LAYERED APPLE PIE WITH PHYLLO CRUST



Layered Apple Pie With Phyllo Crust image

It's all about the layers and ruffles in this dramatic seasonal pie.

Provided by Anna Stockwell

Categories     Dessert     Bake     Christmas     Thanksgiving     Kid-Friendly     Apple     Kidney Friendly     Vegetarian     Pescatarian     Peanut Free     Tree Nut Free     Soy Free     Kosher     Small Plates

Yield Makes 1 (9") pie

Number Of Ingredients 9

1/2 cup (1 stick) unsalted butter, melted, divided
1 cup granulated sugar
1/4 cup (packed) dark brown sugar
2 1/2 teaspoons ground cinnamon
10 sheets frozen phyllo pastry, thawed (each about 13x18 inches)
1/4 cup fresh lemon juice
2 1/2 pounds Gala apples, preferably small (about 6)
Special equipment:
A 9" pie pan (not deep dish), pastry brush, mandoline

Steps:

  • Preheat oven to 325°F. Brush pie pan with about 1 Tbsp. butter.
  • Whisk granulated sugar, brown sugar, and cinnamon in a medium bowl.

§ Stated exercise 1
In the apple pie recipe, the melted butter is marked "divided." Based on the steps shown, explain why.
§ Stated exercise 2
Quote the apple pie recipe from "Number Of Ingredients" up to and including "about 13x18 inches)".

§ Source material

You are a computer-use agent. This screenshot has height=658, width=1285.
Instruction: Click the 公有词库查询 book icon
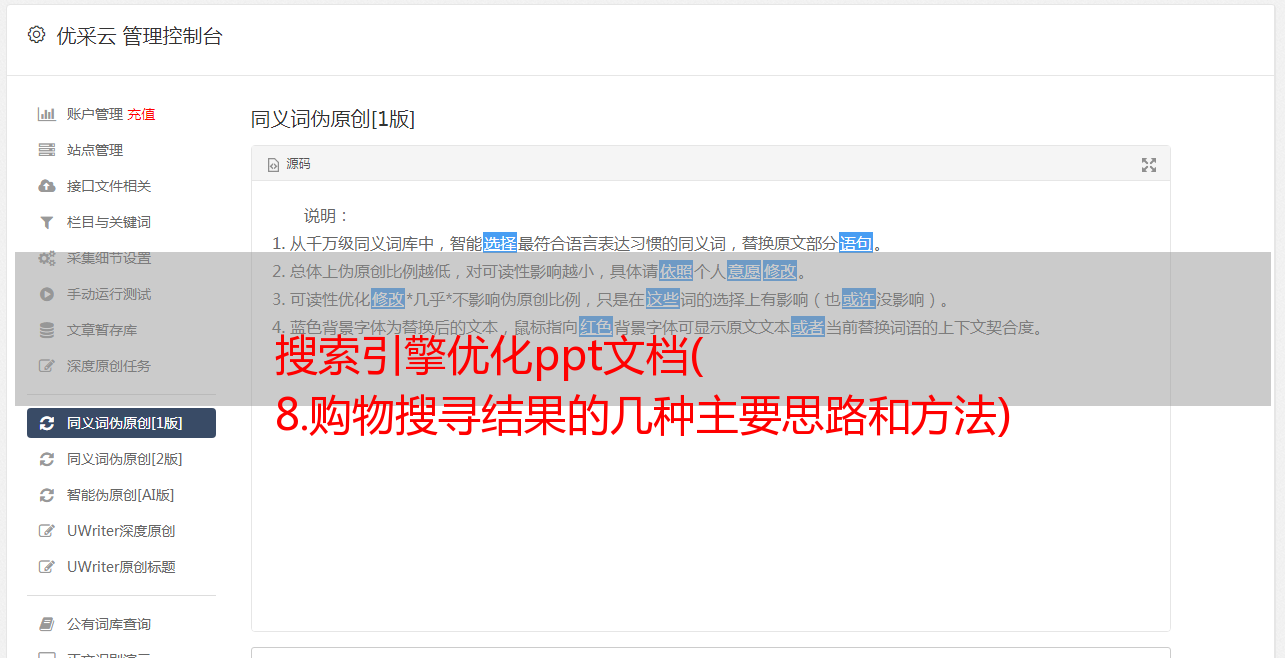pos(46,624)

§ Written solution 1
The half cup of melted butter is not all used at once. In the first step, about 1 Tbsp. of it is brushed onto the pie pan, so the rest is set aside for later.

§ Written solution 2
Number Of Ingredients 9

1/2 cup (1 stick) unsalted butter, melted, divided
1 cup granulated sugar
1/4 cup (packed) dark brown sugar
2 1/2 teaspoons ground cinnamon
10 sheets frozen phyllo pastry, thawed (each about 13x18 inches)